A Great Love for History: Especially Civil War and Reconstruction Period

     I was born in West Texas and had ancestors who fought for the South and for the North. In Texas some fought Indians. It's a blessing they didn't get killed fighting each other.  By profession I am a writer, an editor and a retired University of Georgia journalism professor, teaching in Athens for 27 years. 
     In addition to teaching newspaper and magazine writing,  editing, investigative reporting and international communication, I have been a reporter, assistant city editor and city editor of The Dallas Times Herald, a now-defunct  large afternoon newspaper in Texas.
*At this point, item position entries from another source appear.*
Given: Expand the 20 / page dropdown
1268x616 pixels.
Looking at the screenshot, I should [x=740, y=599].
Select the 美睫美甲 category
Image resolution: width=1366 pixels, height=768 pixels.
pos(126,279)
I was also head of the University of Georgia's Grady College's newspaper and magazine department. 
     A real highlight in my university career was founding the  James M.Cox, Jr.  International Center, which specialized in training and research to improve international journalism. I worked in about three dozen countries and enjoyed teaching journalists and students in former Communist countries and many Third World nations.  I have a bachelor's in journalism from Southern Methodist University in Dallas; and a master of journalism from the University of Wisconsin-Madison, where I also obtained my Ph. D. in mass communication.  I have written about a dozen books and approximately 200 non-fiction articles and short stories. 
     While I always loved Civil War and Reconstruction history, it was only after I retired that I had the time to dig out quite a few  interesting stories in those areas.  Athens and Clarke County have a vibrant history, and it's been a challenge to see how the Civil War affected us here, and what life was like for whites and African Americans, especially during the Reconstruction as the ex-slaves tried to fashion decent lives and whites worked to recover from the war. 
      My wife Conoly and I joined forces to write Athens, Georgia, Celebrating Two Hundred Years at the Millenium, tracing this fine city' and county's history in a Bicentennial Book published in 2001. She, like me, is a writer and editor.
     I see virtues and vices in both the South and the North, and I want to tell some of the stories which grew out of their hard-fought conflicts.